##### Exercise text
A survey of the South Tarawa lagoon has revealed some potentially explosive secrets from its past as a major battleground of World War II. The survey was designed to identify battle debris that still litters the floor of the lagoon seventy years after the infamous Battle of Tarawa in 1943.
22 May 2013, Secretariat of the Pacific Community (SPC), Tarawa – Kiribati
Funded by the New Zealand Regional Ocean Science Grant, the survey was undertaken as part of the government’s work to reduce the atoll’s damaging reliance on beach mining by identifying potential sources of construction aggregate on the floor of the Tarawa Lagoon. The widespread practice of beach mining has been weakening the atoll’s vulnerable shoreline at a time when the government is trying to protect communities from the worsening impacts of climate change and rising sea levels.
The government turned to SOPAC, the Applied Geoscience and Technology Division of the Secretariat of the Pacific Community, for guidance on safe methods to dredge an alternative source of sand and gravel from Tarawa’s southern lagoon.
Before dredging can begin, as part of the European Union-funded Environmentally Safe Aggregate for Tarawa (ESAT) project, SOPAC first needed to identify any potential problems that might be posed by unidentified and unexploded ordnance.
During World War II, Kiribati saw one of the Pacific’s bloodiest encounters. From 20–24 November 1943, an invasion flotilla of 18,000 US Naval and Marine Corps troops attacked the fortified Japanese garrison on Betio in Southern Tarawa. The 4,600 Japanese defenders fought almost to the last man, and more than 1,000 Americans lost their lives.
SOPAC’s survey leader, geophysicist Robert Smith, is still analysing the data but he has already identified two previously unknown vessel wrecks and unearthed numerous artillery remnants. Of the vessels, Smith says, ‘These may be sunken Higgins boats, which would have carried 20–30 marines each.’ The US government has expressed a keen interest in Smith’s findings.
##########
## Task goal
Can you pick up the Tarawa lagoon survey piece after its last sentence and continue it? The data is separate material, unconnected to the Tarawa lagoon survey piece.
##### Data
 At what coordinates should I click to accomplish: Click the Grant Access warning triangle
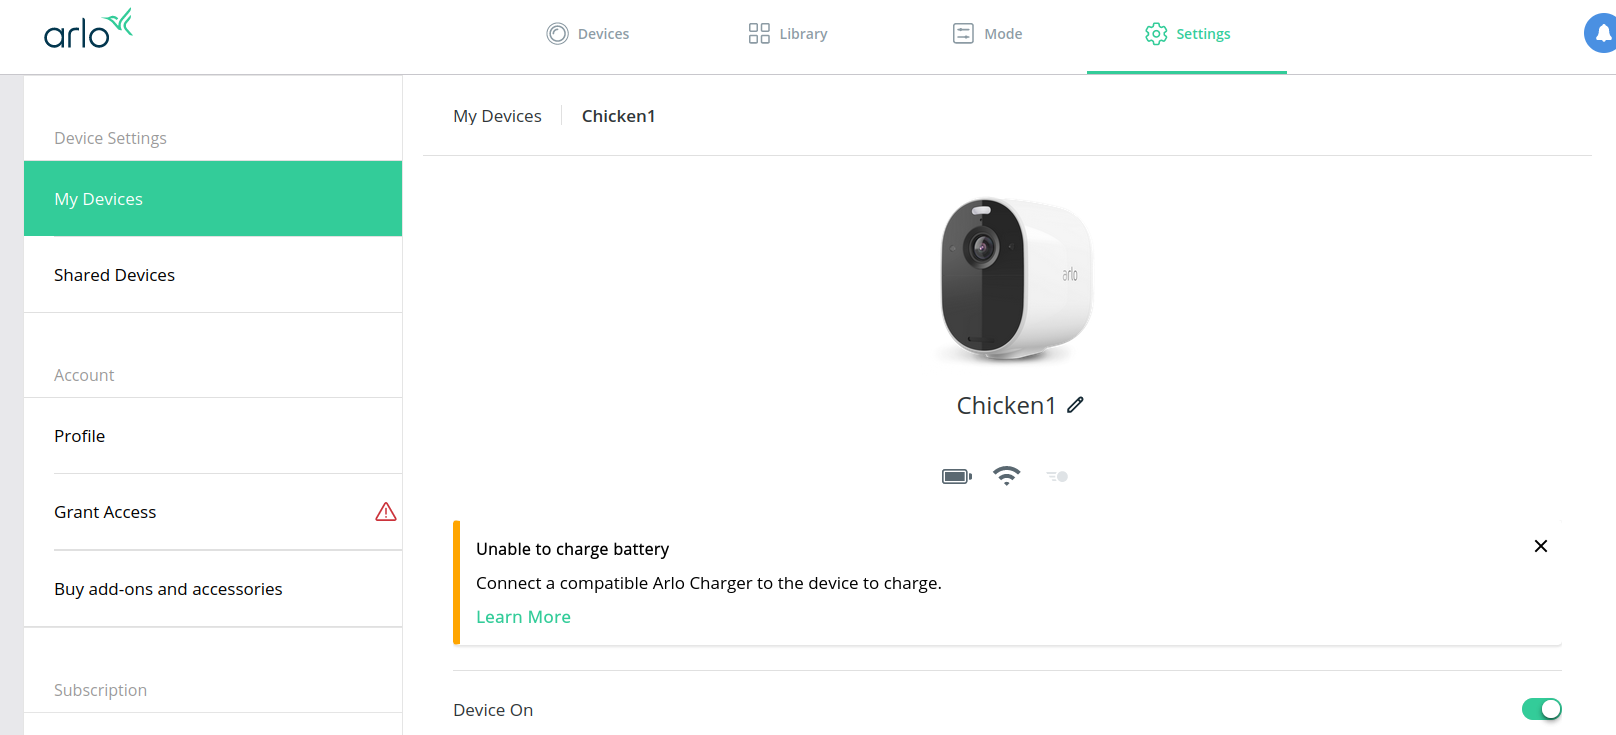coord(386,512)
##########
## Answer area
The Battle of Tarawa was the first American offensive in the central Pacific. Tragically for US forces, the lagoon was too shallow for even the four-foot shallow draft Higgins boats that tried to approach the beaches of Betio during a neap tide. According to observers in 1943, the troops were forced to wade hundreds of yards to the beach or use unarmoured amphibious landing vehicles.
Sources suggest that the US military fired or dropped more than 2,400 tons of military weapons onto Betio during the amphibious landings. Failure rates for the ordnance are estimated between 25% and 30%, so it is likely that a large quantity did not explode.
In addition to uncovering this fascinating historical find, the completed survey will also bring greater accuracy to new sea floor maps and charts, ensuring safe passage for cargo and transport vessels. This represents a critical step in clearing the path for the ESAT lagoon dredging project and also satisfies the navigation needs of the Kiribati Ports Authority.
According to Smith, ‘It should be possible to locate areas where the dredge can safely operate, but it will require some very careful debris removal.’
In this way, the SOPAC project to replace the unsustainable practice of beach mining with more environmentally friendly dredging from the lagoon may also help to diffuse this potentially explosive problem from Tarawa’s violent and not-so-distant past.